India has the third-largest Muslim population in the world that is sensitive to Palestinian statehood and on the humanitarian scale, India has always stood with the Palestinian people in solidarity. In its foreign policy, India historically has taken a stand in favour of the UN-mandated two-nation existence in the Palestinian Territory.

These issues create a bottleneck in India’s decision to put Hamas on its terror list — be it India’s energy security or future trade ties with Saudi Arabia and UAE as its big trade partners. Hamas is still not a big name inside India and India still maintains good ties with the Palestinian Authority and its president Mahmoud Abbas so domestic reaction is not expected to be a big problem if India does finally decide to designate Hamas as a terror group but that will not be a case with Arab nations as most of them are soft on Hamas.

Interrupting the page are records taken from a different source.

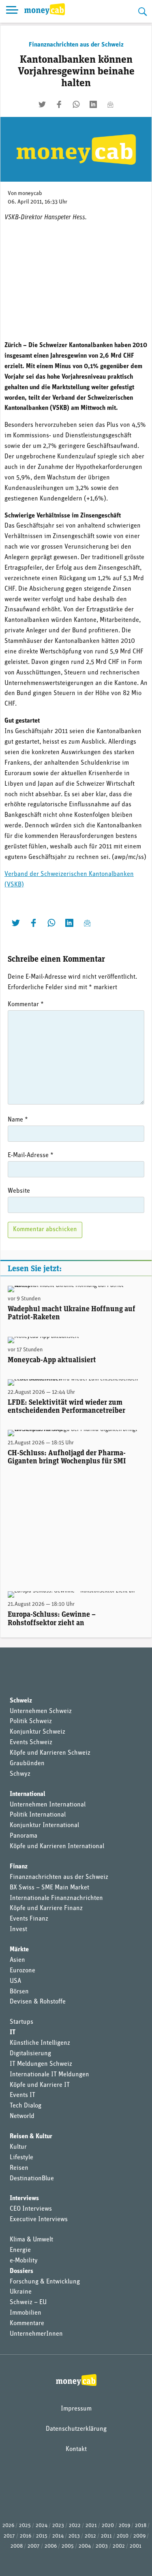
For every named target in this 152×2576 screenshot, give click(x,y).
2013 (74, 2536)
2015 (41, 2536)
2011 (106, 2536)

Combine it with eight former Navy veterans on death row in Qatar under allegations of spying. Qatar shares close ties with Hamas and Iran, and it is reported that Hamas’s top leadership is currently staying in Qatar only. Al Jazeera, a Qatari state-owned news television network, has become an anti-Israel war channel focusing on Israeli counterattack in Gaza Strip. So, the call to decide whether Hamas be placed on the list of terrorist groups in India is going to be an uphill task.